И выбрался из салона, хлопнув дверцей. Обошел машину, открыл мою и вытянул меня на обжигающий июньский воздух. Покачнулась на каблуках, на мгновение оказавшись в раскаленных, что лава, руках, и тут же отпрянула, задохнувшись горьким ароматом мужчины, что минуту назад пинком вытурил меня с небес на землю. И хоть я давно привыкла - в груди нещадно жгло.
Но...так все осточертело.
— Знаешь, Беляев. Тот факт, что ты купил мое тело, не даёт тебе права тыкать меня носом в дерьмо, как нашкодившего котенка, — Стас замер, с толикой удивления на остро заточенном лице. — Ты можешь трахать мое тело как хочешь и куда хочешь, но трахать мою душу я тебе не позволю, даже если ты покалечишь всех мужчин, что когда-либо касались меня, — он посерел лицом и шумно выдохнул, сжав в кулаке ключи. — А теперь давай, веди, демонстрируй очередной акт представления, — жестом изобразила в воздухе “кавычки”, — “Посмотрите, какой я мудак”. Ну же, я вся в предвкушении.
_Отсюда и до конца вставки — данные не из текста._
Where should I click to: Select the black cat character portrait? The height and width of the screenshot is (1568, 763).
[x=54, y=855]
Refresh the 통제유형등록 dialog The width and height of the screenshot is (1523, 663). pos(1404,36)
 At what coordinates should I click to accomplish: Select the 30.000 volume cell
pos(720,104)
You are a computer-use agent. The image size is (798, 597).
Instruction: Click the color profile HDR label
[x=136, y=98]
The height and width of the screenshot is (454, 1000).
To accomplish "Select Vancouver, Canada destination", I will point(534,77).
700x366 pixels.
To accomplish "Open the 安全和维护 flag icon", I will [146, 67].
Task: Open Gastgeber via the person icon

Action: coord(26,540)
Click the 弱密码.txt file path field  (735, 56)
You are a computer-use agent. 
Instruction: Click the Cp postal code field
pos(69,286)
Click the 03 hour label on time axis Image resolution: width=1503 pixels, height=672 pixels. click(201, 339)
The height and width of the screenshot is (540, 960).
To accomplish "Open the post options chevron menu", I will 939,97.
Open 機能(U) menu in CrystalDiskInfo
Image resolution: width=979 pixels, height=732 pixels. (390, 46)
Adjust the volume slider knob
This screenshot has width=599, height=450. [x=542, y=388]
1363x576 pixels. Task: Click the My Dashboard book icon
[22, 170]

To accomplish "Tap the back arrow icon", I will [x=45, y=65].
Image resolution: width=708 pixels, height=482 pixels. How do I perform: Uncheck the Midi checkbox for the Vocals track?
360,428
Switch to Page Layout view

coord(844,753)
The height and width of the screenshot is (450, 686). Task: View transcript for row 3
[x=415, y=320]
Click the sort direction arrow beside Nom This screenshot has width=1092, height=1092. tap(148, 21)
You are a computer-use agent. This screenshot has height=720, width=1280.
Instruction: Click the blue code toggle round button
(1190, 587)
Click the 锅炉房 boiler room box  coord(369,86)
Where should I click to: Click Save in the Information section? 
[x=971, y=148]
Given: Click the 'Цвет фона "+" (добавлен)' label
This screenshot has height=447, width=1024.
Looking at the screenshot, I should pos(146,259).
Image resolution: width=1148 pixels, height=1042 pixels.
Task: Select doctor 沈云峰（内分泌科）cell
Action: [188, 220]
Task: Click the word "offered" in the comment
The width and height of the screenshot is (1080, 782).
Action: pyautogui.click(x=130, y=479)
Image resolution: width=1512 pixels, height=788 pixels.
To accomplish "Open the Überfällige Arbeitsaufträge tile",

И руки на груди скрестила, унимая выстукивающую в венах злость. А Стас вдруг улыбнулся странно как-то, оглянулся по сторонам, кого-то выискивая, и смело шагнул в сторону машины такси. Переговорил с водителем, вернулся ко мне и, схватив за руку, силой уволок в машину и дверцу за мной захлопнул.
— Вали нахрен, Ева. Сегодня для тебя эксклюзив, — в точности скопировал мой жест-”кавычки”, оскалился, — “Стас Беляев — блядский рыцарь”. Трогай, шеф, — постучал по крыше машины и стремительным шагом скрылся в здании клуба.
Глава 20.
— А куда едем-то? — спросила у водителя, когда тот тронул машину с места и медленно покатил в сторону шоссе.
Водитель, мужчина средних лет приятной наружности, глянул в зеркало заднего вида и с грустной улыбкой назвал адрес больницы, где лежал Сергей.
— М-да, Стас, это не «я блядский рыцарь», а «я полный придурок», — с усмешкой пробормотала себе под нос.
— Что, простите? — озадачился водитель, все же расслышавший мое бормотание.
— Тормозите, говорю. Я никуда не еду.
Таксист свернул к тротуару без лишних вопросов.
Из сумочки достала последнюю купюру, случайно завалявшуюся в кошельке и, не дав водителю шанса возмутиться, выпрыгнула из машины. Вдохнула горячий воздух, пахнущий грозой почему-то. Даже на небо глянула — звёздами утыкано, ясное-ясное. Но гроза так и искрилась в воздухе. Улыбнулась, перекинув через плечо сумочку, сняла туфли и направилась туда, где исчез Стас.
Пока шла, думала, какие мои слова так разозлили Стаса, что он, никогда не меняющий своих планов, вдруг так легко отпустил меня в больницу. Нет, не навсегда. Свое он так просто не отдает. А я принадлежала ему. По крайней мере, ближайшие полтора месяца.